The nurse prescribers wanted to retain the nursing focus – including holistic assessment, health promotion and patient-centred care – that they see as particularly important in the care of people with diabetes; doctors interviewed concurred that this style of consultation was important. Flexibility over consultation times is therefore vital and had been the subject of discussions in some settings. Interestingly, it is not the introduction of prescribing by nurses that threatens this model but the drive for greater service efficiency.

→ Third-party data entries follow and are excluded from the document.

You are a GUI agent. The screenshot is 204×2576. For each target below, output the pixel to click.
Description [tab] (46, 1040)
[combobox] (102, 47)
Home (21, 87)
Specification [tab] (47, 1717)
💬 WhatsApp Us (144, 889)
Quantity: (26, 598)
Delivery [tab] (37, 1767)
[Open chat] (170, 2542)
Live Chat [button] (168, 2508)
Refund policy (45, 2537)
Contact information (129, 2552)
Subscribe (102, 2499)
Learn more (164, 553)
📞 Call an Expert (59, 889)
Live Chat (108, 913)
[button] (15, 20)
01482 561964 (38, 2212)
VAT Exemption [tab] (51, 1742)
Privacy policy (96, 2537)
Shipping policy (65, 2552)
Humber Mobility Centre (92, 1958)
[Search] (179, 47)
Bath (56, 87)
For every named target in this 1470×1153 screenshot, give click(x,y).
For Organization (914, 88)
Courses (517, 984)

Perceived approaches to decision-making provided some interesting contrasts: nurses in general practice were seen as tending to make decisions within current guidance or protocols, referring to a doctor where necessary; diabetes specialist nurses (DSNs), however, reported that their roles involved the higher levels of decision-making skills traditionally associated with doctors – using clinical judgement to prescribe outside standard protocols. In general practice, nurses’ prescribing decisions were often monitored by doctors, perhaps because they were prescribing a wide range of medications including those for comorbidities. DSNs were highly specialised, prescribing from a narrow range of diabetes medications.
Stenner K, Carey N and Courtenay M. How nurse prescribing influences the role of nursing. Nurse Prescribing 2010; 8(1): 29-34.